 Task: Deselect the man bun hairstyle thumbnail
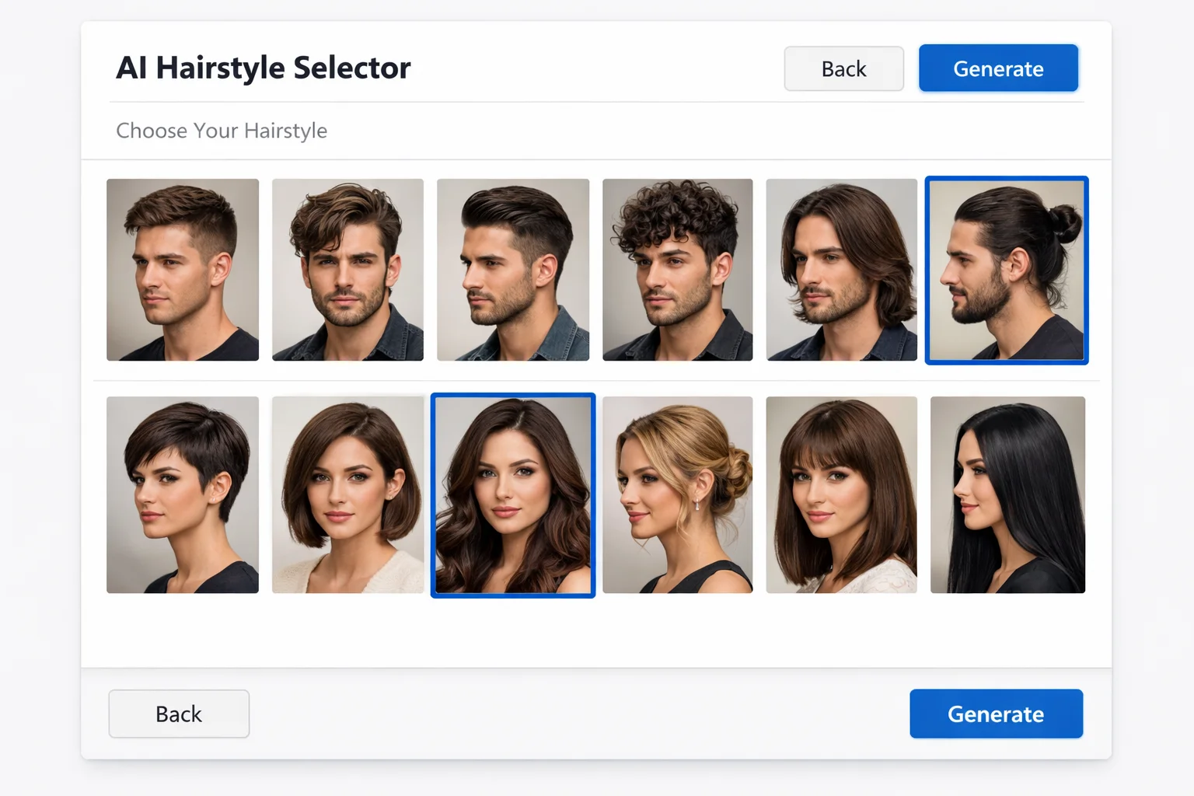pos(1007,270)
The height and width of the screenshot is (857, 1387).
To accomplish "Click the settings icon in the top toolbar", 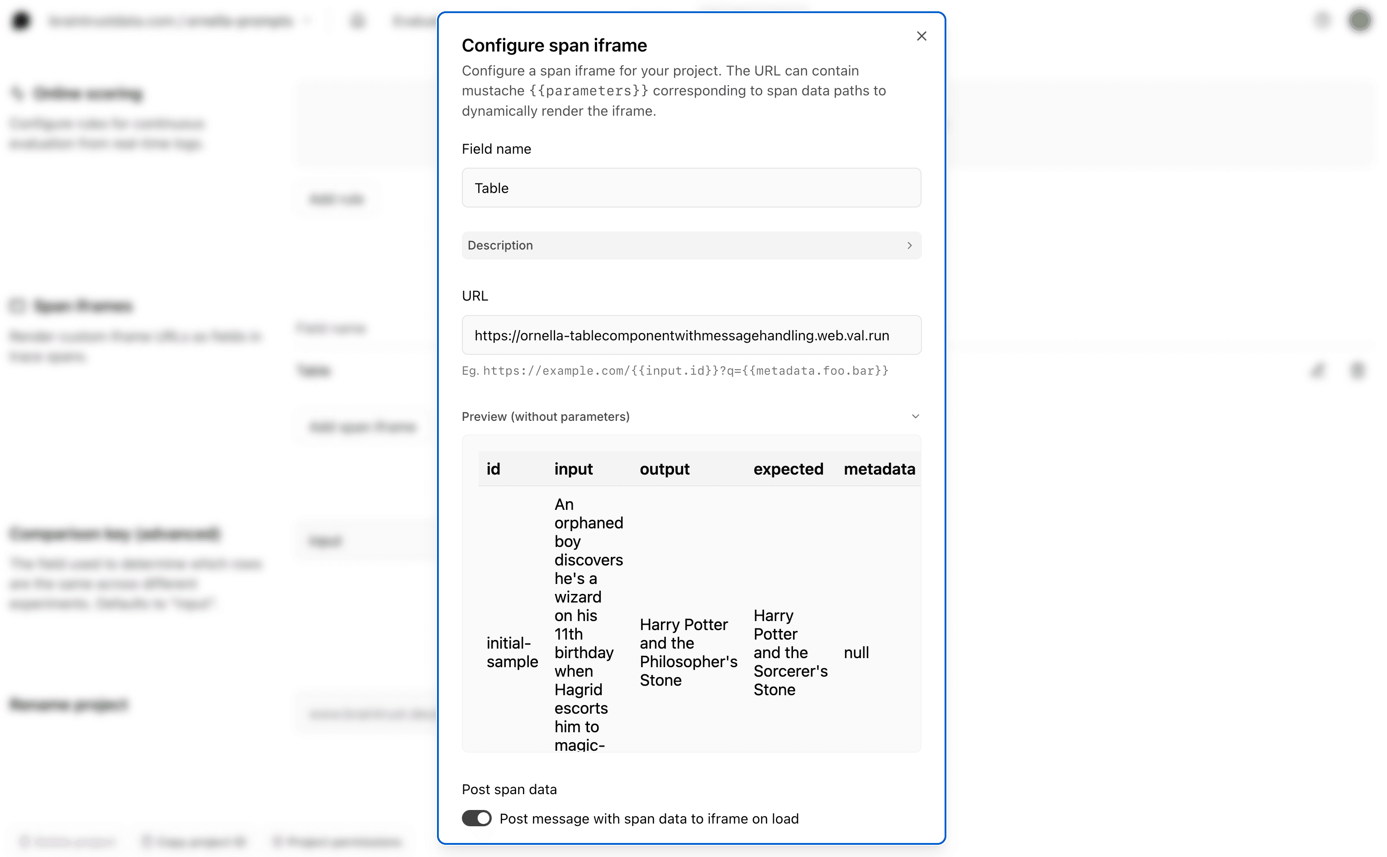I will [x=1322, y=20].
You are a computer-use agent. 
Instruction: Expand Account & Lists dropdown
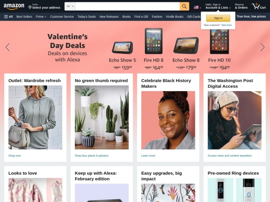[x=218, y=6]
◆ ◆ ◆ ◆ ◆ ◆ ◆
→ Exercise directions:
In the material, take the stretch from the line containing "You are a computer-use agent." through the end and write it out again with "dropdown" swapped for "menu", leaving every other word unchanged. Omit the pictures from your answer.

→ Completed exercise:
You are a computer-use agent. 
Instruction: Expand Account & Lists menu
[x=218, y=6]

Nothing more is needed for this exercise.